■ TEXT SEGMENT:
○ ○ ○ ○

Sunday, December 5, 2010
This one is for Grandma G.--part 7 of 10
Tuesday:
Today is the long-awaited day: DH’s return, and my first visit, to Zell am Pettenfirst, the tiny village in Oberösterreich (Upper Austria) where DH’s grandmother, great-grandmother, aunt, and father spent the 10 years after World War II. His Oma just died in August, so it is a bittersweet pilgrimage. From her eulogy I learned that they had been living in what was once Yugoslavia; she spoke German, Croatian, Hungarian, and—after immigrating in the 1950s—English. When ethnic Germans were no longer welcome after the war, they traveled by foot north to this little farming community. My father-in-law was only 2 years old. There, Oma helped rebuilt the fire house, destroyed by Allied bombing intended for the nearby railroad station; and everyday she hiked over the Pettenfirst to work the fields. We take pictures of the fire house (seen at left from the bus stop), church, the old school building, and the place where their house used to stand. (By the time the family visited 17 years ago, it had already been torn down.) And of course, we have to hike up the Pettenfirst. At the beginning of this post you can see the town from the hill at the foot of the trail; it takes half an hour to reach the summit. Someone has created a Wald der Kinder (Children’s Wood), with interactive stations all the way up to the top, so on our way down we indulge our inner kids and goof off a little.
We eat dinner that evening with some of DH’s remaining relatives in the Old Country: Oma’s cousin and her husband, and two of their daughters. It is my job to tell them about Oma’s death, which puts a damper on what was otherwise a happy meeting sharing news and photographs of our families. We spend the night at the house of one of the daughters.

○ ○ ○ ○

■ WORK TO COMPLETE:
1. Which languages does the blog post say Oma spoke? List them all.
2. Copy the blog post word for word, from "We eat dinner" up to and including "of the daughters.".

○ ○ ○ ○

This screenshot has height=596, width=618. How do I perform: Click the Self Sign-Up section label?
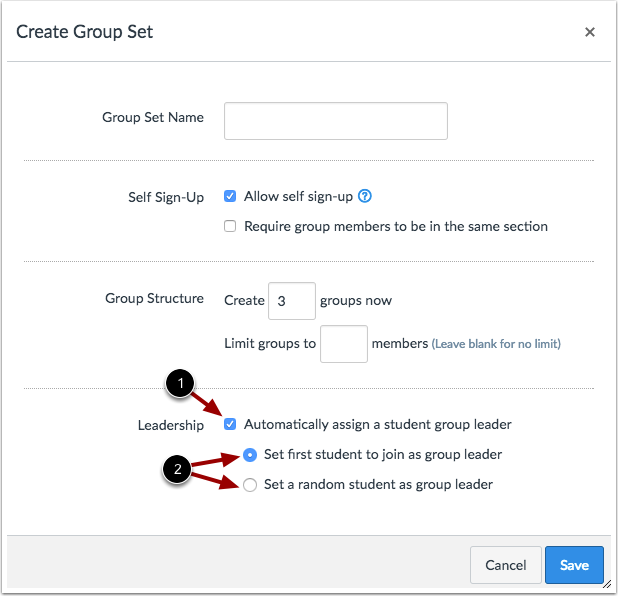coord(166,197)
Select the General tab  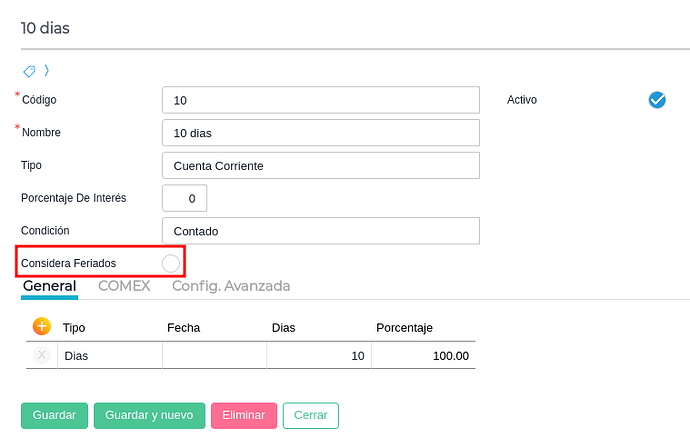pyautogui.click(x=50, y=286)
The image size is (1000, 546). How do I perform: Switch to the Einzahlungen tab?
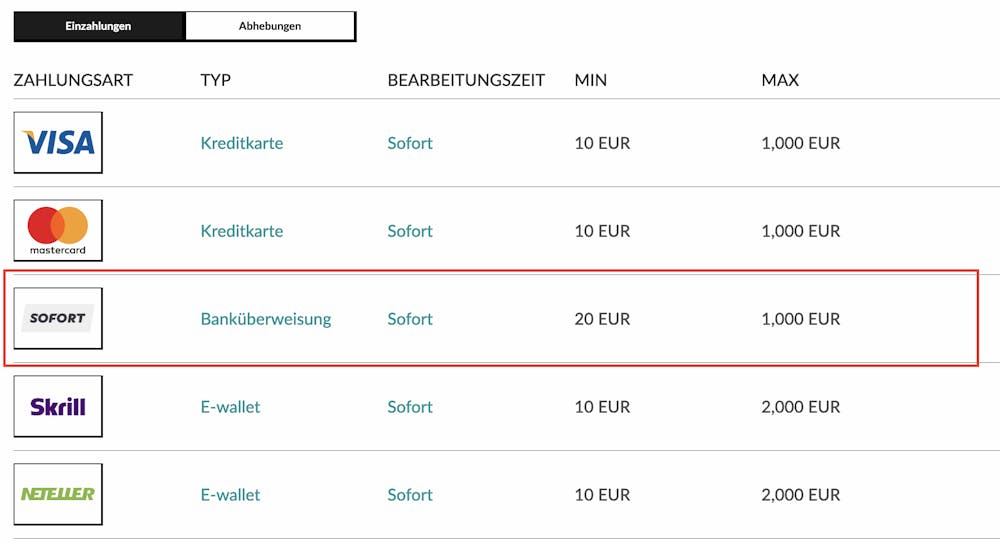[x=99, y=26]
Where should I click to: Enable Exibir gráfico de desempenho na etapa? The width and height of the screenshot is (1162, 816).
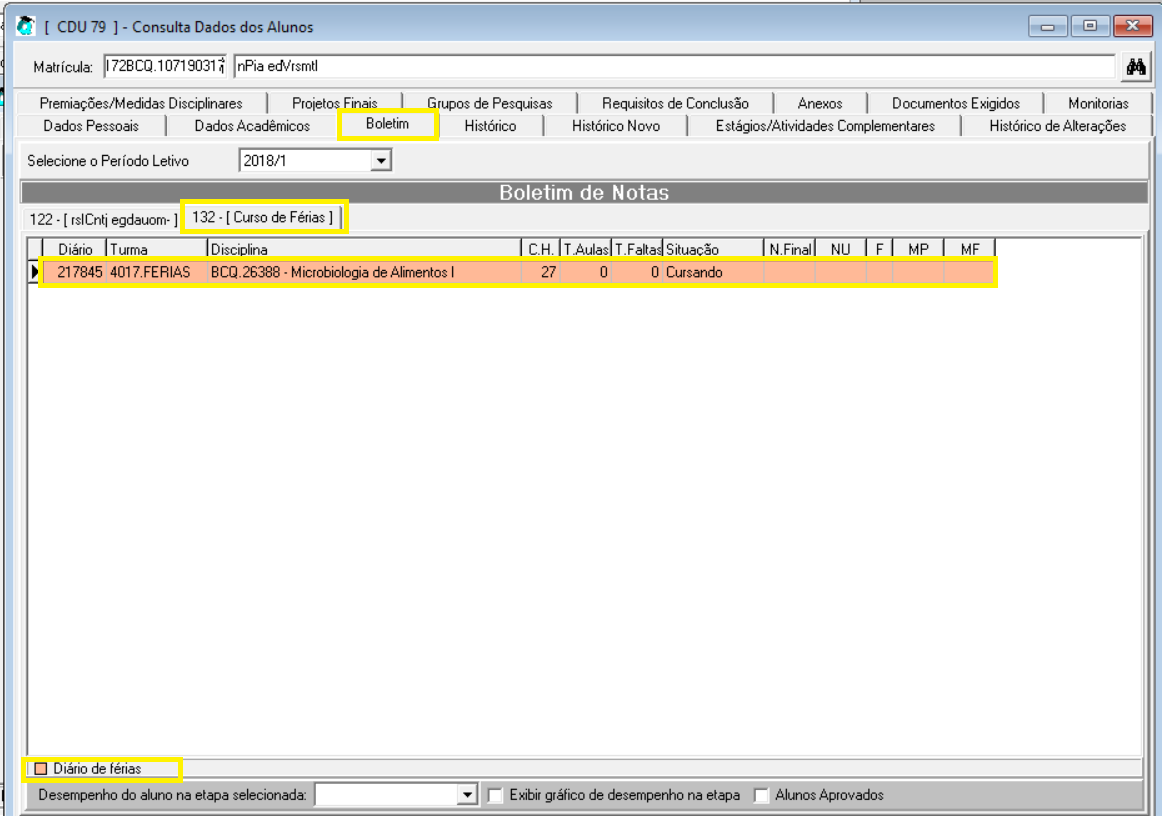point(495,796)
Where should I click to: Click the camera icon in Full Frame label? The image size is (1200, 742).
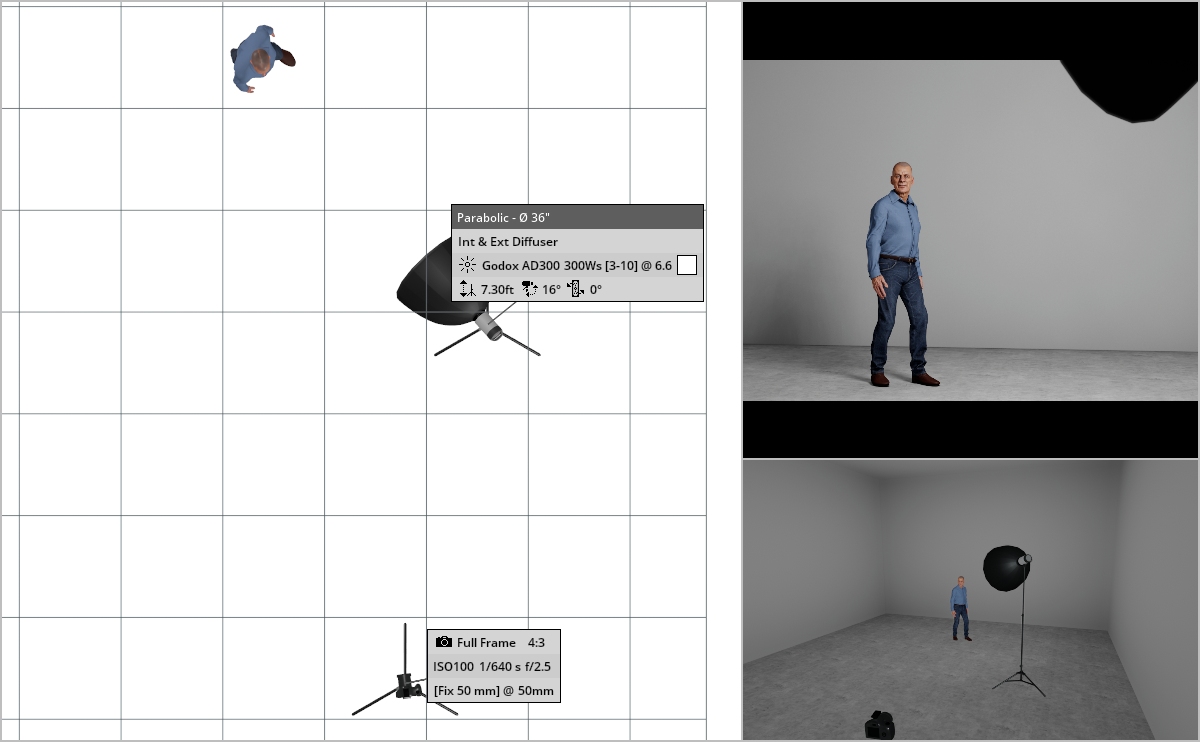coord(444,642)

○ ○ ○ ○

■ ANSWERS GIVEN:
1. German, Croatian, Hungarian, and English

2.
We eat dinner that evening with some of DH’s remaining relatives in the Old Country: Oma’s cousin and her husband, and two of their daughters. It is my job to tell them about Oma’s death, which puts a damper on what was otherwise a happy meeting sharing news and photographs of our families. We spend the night at the house of one of the daughters.